* **Selected passage**:
It really looks absolutely amazing, I feel guilty because I want to run a service on it, there's almost no downside to running it everywhere you'd normally run Redis.
Doesn't have the feature set that KeyDB has but both of these pieces of software feel like they could the basis of a cloud redis product that would be really efficient and fast. I've got some plans to do just that.
Redis is inherently lossy as a matter of basic design, and that's not even touching on the many other issues born of NIH solutions rampant within it. You may not hit the behavior until you push real loads through it. If you talk to anyone who has, I'm confident they'll agree with the criticism that while it may be an excellent cache, it should never be treated as a ground truth database. It's excellent as a slower memcachd with richer features. It's not a database. You can also read Aphyr's reports over the years, which to be utterly frank, bent over backwards to be charitable.
Data loss can occur between flushes to disk, for example (by default every 2 seconds / every I_FORGOT megabytes). Perhaps (most likely) it is possible to fine-tune the configuration to have redis as a very reliable data store, but it doesn't come with such settings by default, unlike most of RDBMSes.
Not all use cases require reliable data storage and it is ok lose few seconds of data. Think simple discussion forums, internal chat applications. There are some scenarios where ease of use and a single server scalability pays off in the faster development and devops cost.
Mostly boils down to Redis having a richer API, and memcached being faster / more efficient. The new EXT store stuff allows you to leverage fast ssd's to cache stupid huge datasets. Memcached is also one of the most battle tested things out there in open source. I've used them both plenty over the years, but tend to lean towards memcached now unless I really need some Redis API feature.
It only disappears if there is a catastrophic failure. The likelihood for such thing to happen when you write a huge comment are less than jackpot in Las Vegas, a sensible risk tradeoff for better development experience and cost.
Note the tradeoff doesn't make sense as soon as you're operating at a meaningful scale. A small likelihood of failure at small scale translates to "I expect a failure a million years from now", whereas at large scale it's more like "a month from now". Accepting the same percent risk of data loss in the former case might be OK, but in the latter case is irresponsible. Provided whatever you're storing is not transient data.
You are correct. I wrote the original comment as "single server" so I assume it does not mean a meaningful scale and can be more effectively dealt with a support ticket. Not everything needs to be growth trajectory SaaS.
I suppose it's a bit more suitable to networked services than sqlite is, since it's natively a web api, and sqlite is natively a local-only solution.
...but, I started writing about clustering and the network API, but, I can't really articulate why those are actually superior in any meaningful way to simply using sqlite, and given the irritation I've had in maintaining them in production in the past...
I guess you're probably right. If I had to pick, I'd probably use sqlite.
Hey I assume this is like a joke and not too serious, and we'd all switch off when things got a bit hairy, but I sure hope other readers can tell.

* **Information supplied**:
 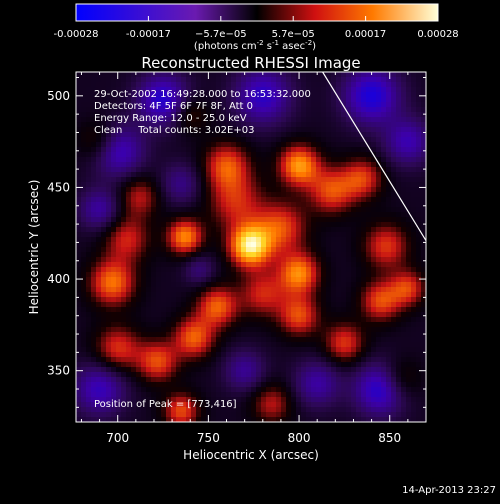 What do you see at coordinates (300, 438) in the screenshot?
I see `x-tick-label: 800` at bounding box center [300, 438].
* * *
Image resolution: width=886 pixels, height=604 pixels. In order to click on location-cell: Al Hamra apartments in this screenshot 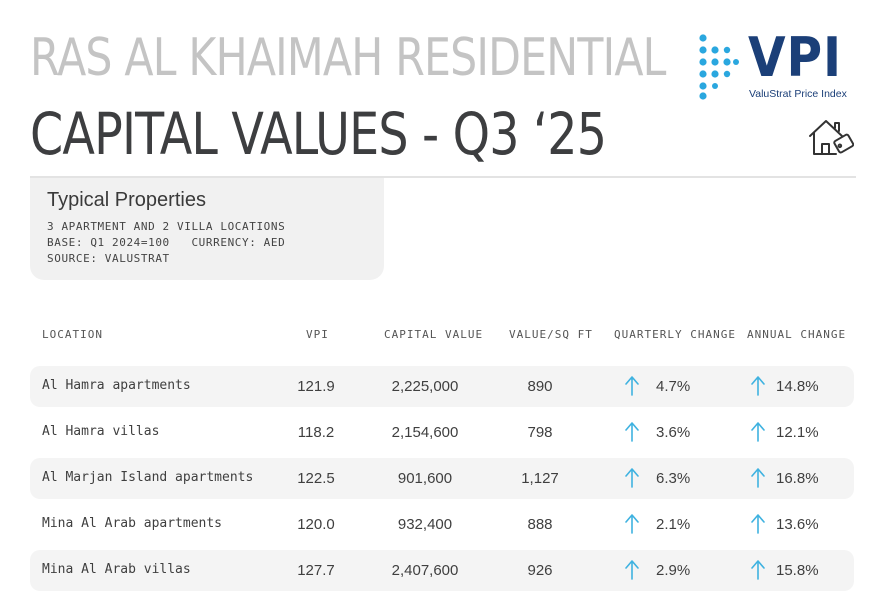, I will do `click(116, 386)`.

* **Problem 1**:
In the Redis thread, shorten the paragraph beginning "Mostly boils down to Redis having a richer API" into a brief list that keeps its main facts.
* **Problem 2**:
How often does Redis flush to disk by default, according to the Redis thread?
* **Problem 3**:
Repeat the Redis thread from "I suppose it's" to "in the past...".

* **Exercise result 1**:
- Redis has a richer API; memcached is faster and more efficient.
- Memcached's new EXT store uses fast SSDs to cache very large datasets.
- Memcached is one of the most battle-tested open-source projects.
- The writer has used both and now leans toward memcached unless a Redis API feature is needed.

* **Exercise result 2**:
Every 2 seconds.

* **Exercise result 3**:
I suppose it's a bit more suitable to networked services than sqlite is, since it's natively a web api, and sqlite is natively a local-only solution.
...but, I started writing about clustering and the network API, but, I can't really articulate why those are actually superior in any meaningful way to simply using sqlite, and given the irritation I've had in maintaining them in production in the past...